The cruise industry has faced the brunt of the health crisis as major outbreaks in ships were blamed for spreading the disease, resulting in government-mandated “no-sail” orders and trip cancellations.
Royal Caribbean, which warned of a second-quarter loss in the face of a mounting debt, said it would have to pay between $590 million and $610 million in interest for the rest of the year on borrowings to the tune of more than $5 billion.
The company, in the past few months, has had to borrow money by pledging some its ships. While its China operations would continue, the company said booking volumes for the rest of the year were slowly improving, driven by demand for cruises later this year and in 2021.

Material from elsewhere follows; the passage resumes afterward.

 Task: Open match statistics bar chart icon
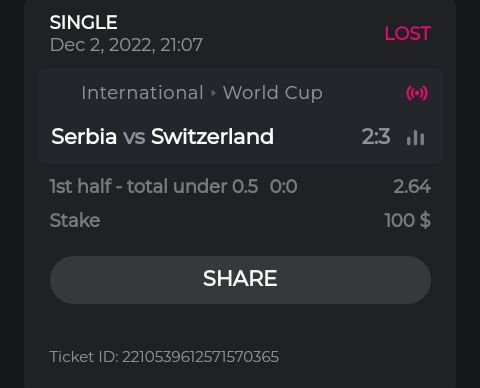tap(416, 137)
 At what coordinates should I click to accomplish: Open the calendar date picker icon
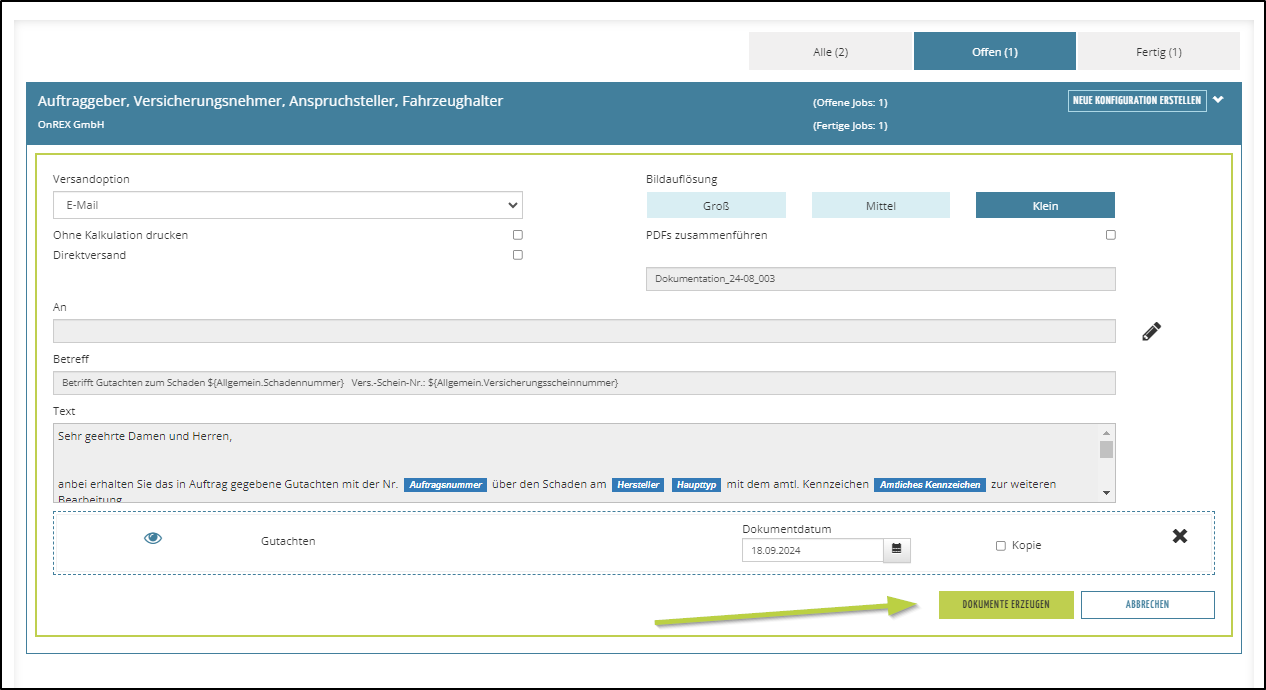tap(897, 549)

“Our current booking trends indicate that there is demand for cruising,” Chief Financial Officer Jason Liberty told analysts.
Rivals Carnival Corp and Norwegian Cruise Line have also signaled a similar return in demand.
Royal Caribbean said net loss attributable to the company was $1.44 billion, or $6.91 per share, in the first quarter ended March 31.
Excluding one-time items, it lost $1.48 per share, much more than Wall Street expectations of 63 cents loss, according Refinitiv data.
Shares of the cruise operator were down 4% at $40.7 in noon trading.